Now, what is piracy of a film? Simply put it is a theft of a viewing pleasure, a film made of a fortune (most popular film
these days generally are of that magnitude) with the aim of delighting people, providing some entertainment value and charging
a premium for that viewing pleasure. I pirate profits on the hard work of the film maker. And not just the filmmaker, there
are other supporting industries involved, there are animators, actors, hi-tech production houses, musicians, then there
are investors, international rights, advertisers, marketers and sooo many other businesses that the industry caters to not
to mention thousands of jobs that depend on this industry that are affected directly by piracy.

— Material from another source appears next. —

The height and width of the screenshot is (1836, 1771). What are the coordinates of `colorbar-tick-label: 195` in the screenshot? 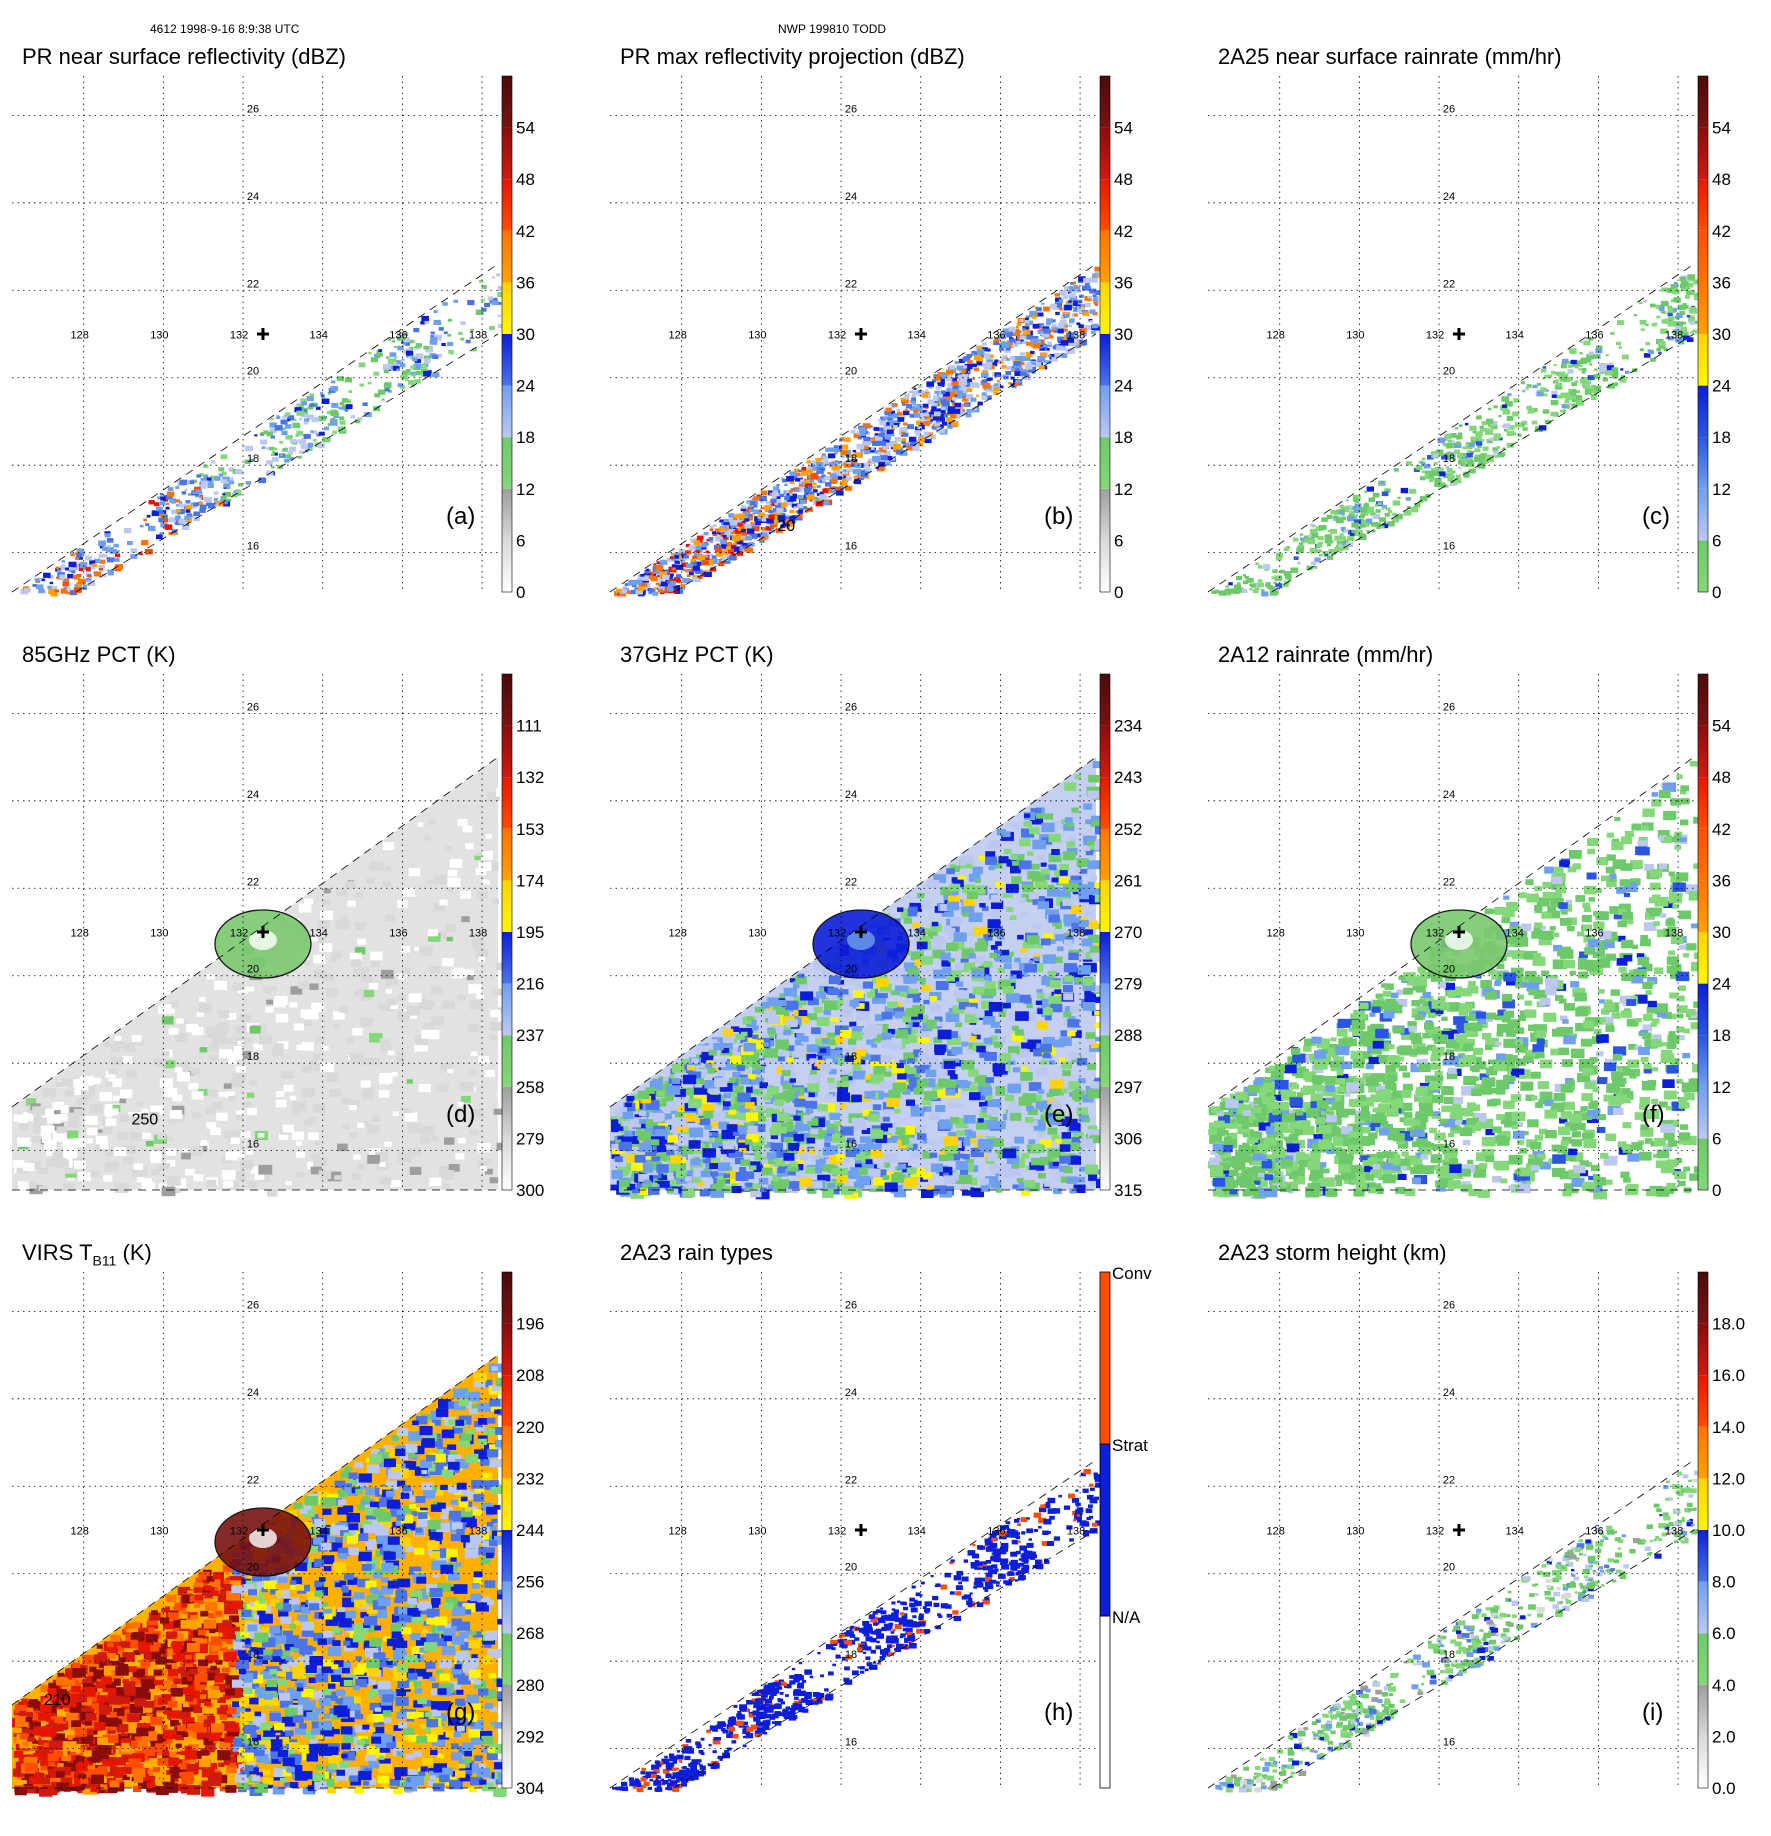 It's located at (530, 932).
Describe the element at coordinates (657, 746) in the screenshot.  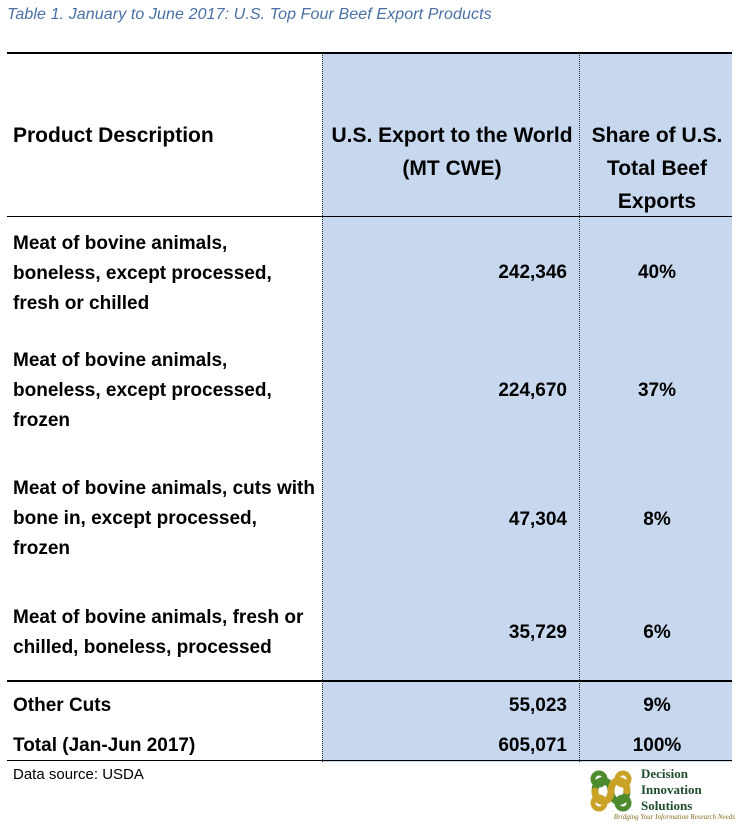
I see `total-share-value: 100%` at that location.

The most prevalent way this crime occurs is through smugglers not only bringing in telesync quality film screenings from
abroad but in some cases ripping of stolen master prints. Since high speed internet is limited to a few urban areas, piracy
through downloading is not a great threat at present but even so Pakistani consumers watch all of their films for free,
or at most at the cost of a DVD!? There aren’t many places on earth where films can we viewed
entirely for free. Since our own cinema has never progressed we have never understood the importance of films and the dynamics
of show biz.
Let’s talk to a retailer who has worked in Rainbow center for 5 years and who agreed to tell us the mechanics of this business
The Piracy Industry - Part 1 from Brandsynario
Most of you will already know these things, please try to appreciate the significance of this act, cinema doesn’t just create
jobs as explained earlier, it’s a complete art form which gives a country its identity. These days we talk a lot about how
we ignore our culture… well making good films, resisting pirated films and supporting existing ones rather then criticizing
them for a religious or any other issue seems like a good start!? It’s a shame that quite a number of films made by Pakistani
directors never saw the light of a local cinema house. Blood of Hussain & Jinnah of Jamil Dhelvi, Rath chaley hai jhoom
kay of Hassan Zaidi, Kashf of Ayesha Khan are prominent examples.

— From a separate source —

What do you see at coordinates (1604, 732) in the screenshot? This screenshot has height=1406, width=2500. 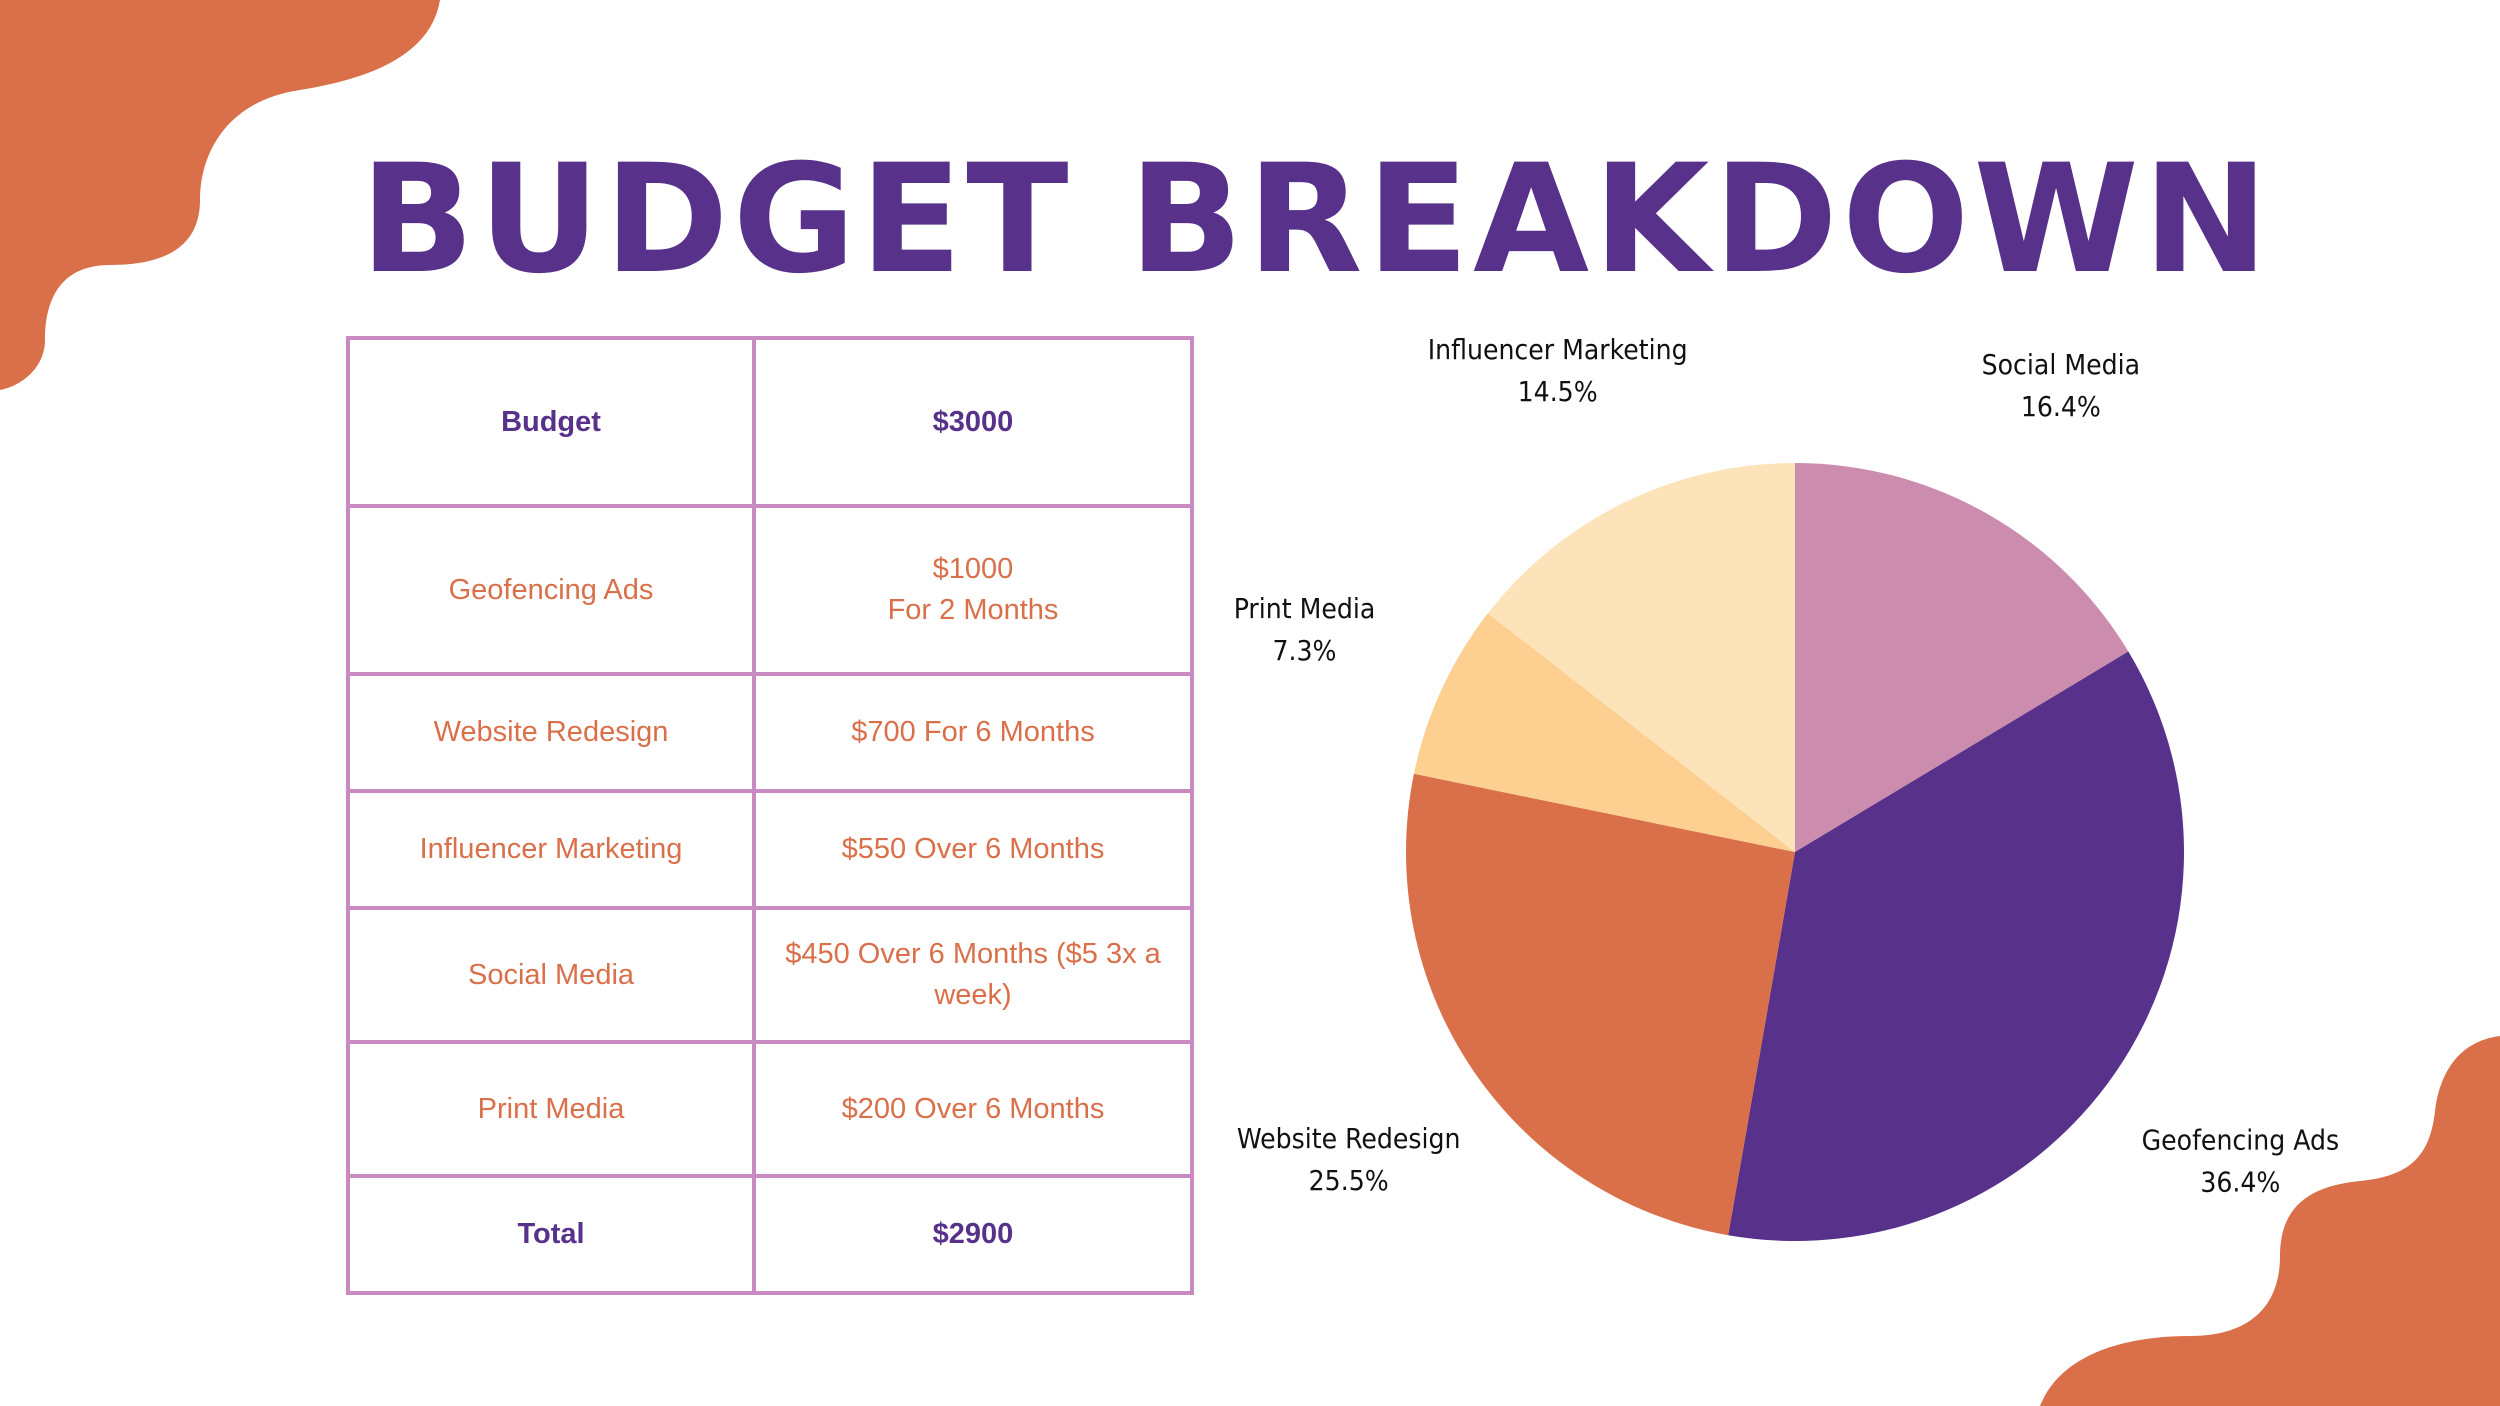 I see `pie-slice-print-media` at bounding box center [1604, 732].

Having established a root cause for piracy lets explore how other supporting mediums have propped up to facilitate illegal
films. Yes, we are talking about the emergence of Cable Tv and Compact Disk plants setup especially for pirated films.
Now what is the purpose of the booming business of compact disc manufacturers lets ask our contact from Rainbow center Karachi
The Piracy Industry - Part 3 from Brandsynario
Before CDs became the medium for watching films it was the video cassette and the VCR which was catering to the piracy industry.
The arrival of a cheaper and more effective medium have fueled the industry further.
Then came the ultimate medium powered by enlightened moderation and freedom of the press. Not 12 years ago foreign channels
were ridiculously limited to those who could afford a satellite dish, all of that changed when cable television came to
Pakistan. Almost 90% of the tv viewership now enjoys cable tv specially those who have the patience to wait for a few days
more to watch the latest movie. Cable television has enabled a system where by pirated movies can be aired to a very large
audience. Do you honestly think that movies brought to you by the cable tv providers (this also includes the regulated ones)
are original? Hardly.
Having understood the different mediums which cater to the piracy issue in our country lets talk about the consumers the
actual drivers of and the real culprits behind the demand for pirated films. Why do we watch pirated films? Do we know the
impact of piracy?
Obviously we don’t know anything about the impact of our viewing habbits, the government is for the people, if the people
demand pirated films, how can the government prioritize its demise, if the people do not understand its disastrous impact
on our cinema how can the government understand its impact. If no one in a country understands that theft is a crime it
will always be treated with apathy and a norm.